Week End

1967 avant-garde comedy/drama

Rating: 16/20

Plot: A bourgeousie couple take what is supposed to be a pleasant trip to visit the parents of one of them, although secretly, they are hoping for their deaths. The trip starts out terribly with a fender bender that leads to neighbors shooting bullets and arrows and serving a barrage of tennis balls at them. The trip only gets worse--ghastly traffic jams, numerous burning automobile accidents, kidnappings, and a piano concert that seems to go on forever.

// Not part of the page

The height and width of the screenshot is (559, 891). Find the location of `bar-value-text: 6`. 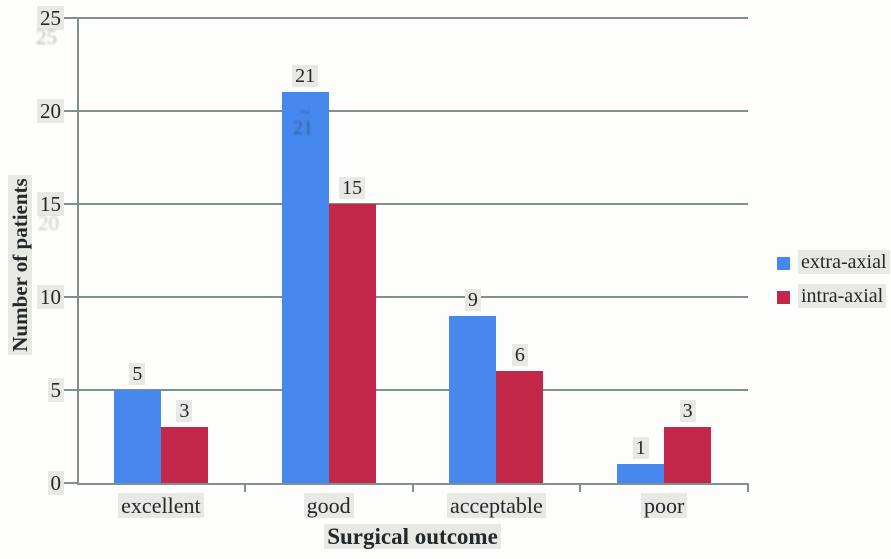

bar-value-text: 6 is located at coordinates (520, 356).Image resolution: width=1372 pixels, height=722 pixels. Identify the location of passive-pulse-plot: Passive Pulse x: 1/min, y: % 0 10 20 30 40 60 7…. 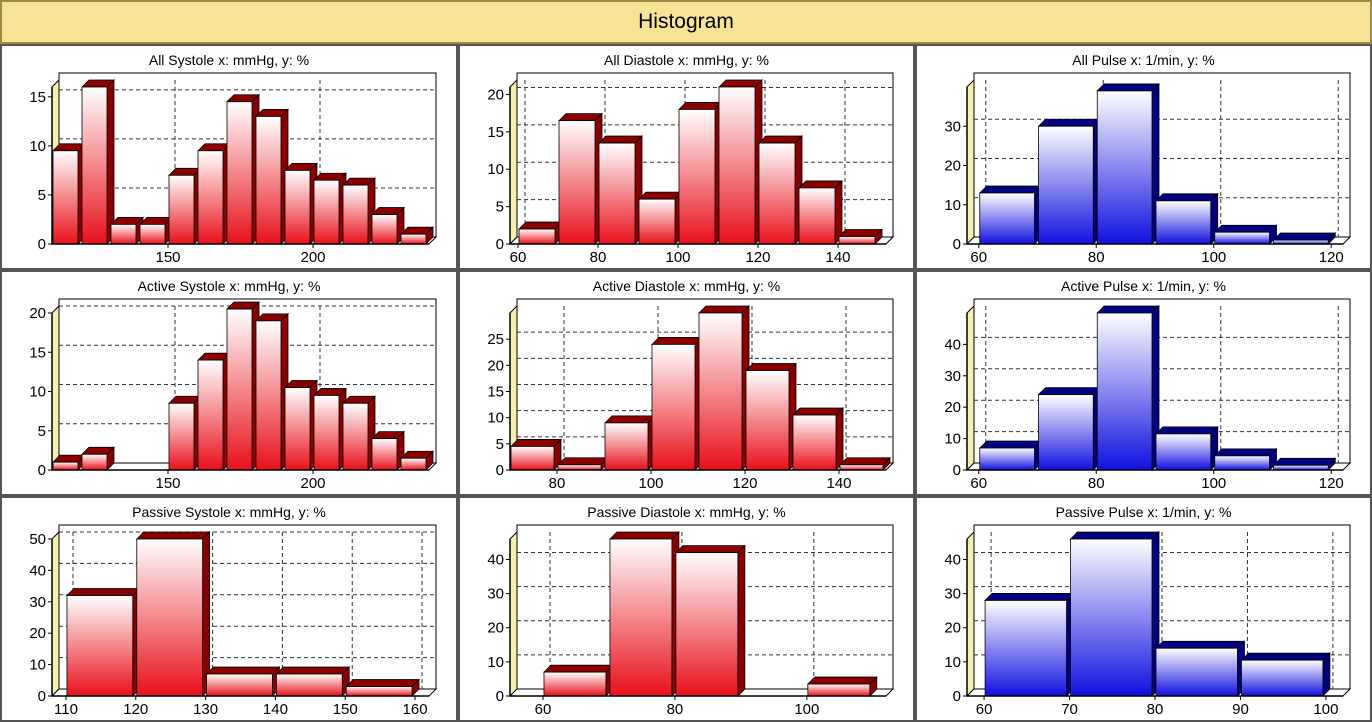
(1148, 611).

Radical filmmaking reminiscent of Bunuel's choppier surrealist works and Songs from the Second Floor, crazily episodic, disturbing, and darkly humorous. This benefits from a very made-up-as-it-goes approach, and although not all the extended scenes work, they all manage to seem really important. Classic epic traffic jam scene featuring giraffes, chess players, broken bodies, picnickers, and people playing catch between cars and building to a devastating denouement is jaw-dropping, one extended tracking shot nearly worth the price of admission alone. Very meta film--minor characters ask if they're real or part of a movie and flashy title cards proclaim the film as the end of cinema. I didn't care for all the political stuff (nor did I completely understand it...indictments of both Western Culture and cinema) and those title cards seem tacky and overdone, but this is very entertaining absurdism. Comedy roadkill and satiric chaos! As the opening credits promise, this is a "film adrift in the cosmos."